We saw before that wealth was quite closely related to happiness, but what is surprising in this version of the analysis is the ethereality of its portrayal. The top two most closely associated words to wealth are 'spirit' and 'air.' Nothing like a fine country estate in Jane Austen's world to revive the spirit, I suppose. The appearance of 'error,' 'evil' and 'alarm' just out of the top ten reassures us that we are not heeding an entirely hedonistic guru in Austen.
I've forgotten, till now, that Austen was unmarried all her life and am now slightly skeptical of what she knows about the relationship between marriage and happiness. I might've done better to perform this on Eat, Drink, Remarry: Confessions of a Serial Wife, whose author is much more contemporary and experienced. But I will pass on this challenge to you, my friends, if I have awakened any interest in word embeddings.
Technical Appendix/Considerations
- For the above analysis, I used Word2Vec, which is probably the most commonly used algorithm under the umbrella of word embeddings.

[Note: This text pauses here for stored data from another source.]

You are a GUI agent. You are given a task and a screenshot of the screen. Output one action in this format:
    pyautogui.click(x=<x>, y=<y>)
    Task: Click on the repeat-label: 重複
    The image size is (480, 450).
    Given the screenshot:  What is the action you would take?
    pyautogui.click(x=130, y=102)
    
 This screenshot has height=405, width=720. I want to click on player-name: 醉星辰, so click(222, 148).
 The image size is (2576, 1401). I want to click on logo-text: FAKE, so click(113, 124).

- The canonical flavor of using lists of sentences (with each sentence as a list) was used in the the latter part of the essay. It did not seem to perform as well as using the whole novel as a list of words, which is less commonly used but is sometimes better. The use of the canonical lists of sentences performed reasonably only on Emma, which is why Sense and Sensibility was not used.
- Stop words (commonly occurring words with little additional semantic value) were not additionally removed by me as they rarely showed up in the lists of most similar words. Importantly, too, one of the convenient features of the 'gensim' package is that it helps remove stop words. However, I did find more of those using the canonical sentence-level listing rather than document-level listing method (see above paragraph). Hence, document-level listing seemed to be working better in all respects.
- Word similarities are commonly displayed on a two-dimensional graph, but in this case, my TSNE plotting was taking too long to run. Graphical displays of word similarities are recommended.
- There are many other features of word embeddings that one could explore, with the likelihood of a sentence belonging to the text as an example. It's not easy (for me at least) to replicate Austen's style; any sentence I typed in didn't seem to have as great a probability as some of these word embeddings bloggers' stylistic imitations seem to have. I learned that my greatest hope of emulating Austen's style was to keep it short - to about three words. "She was happy" was my magnum opus. Practice makes perfect. I'll hit four with equal credibility in a week...
- Maybe I haven't watched this Love, Actually because it's not high-def enough on Netflix yet...Let's just say.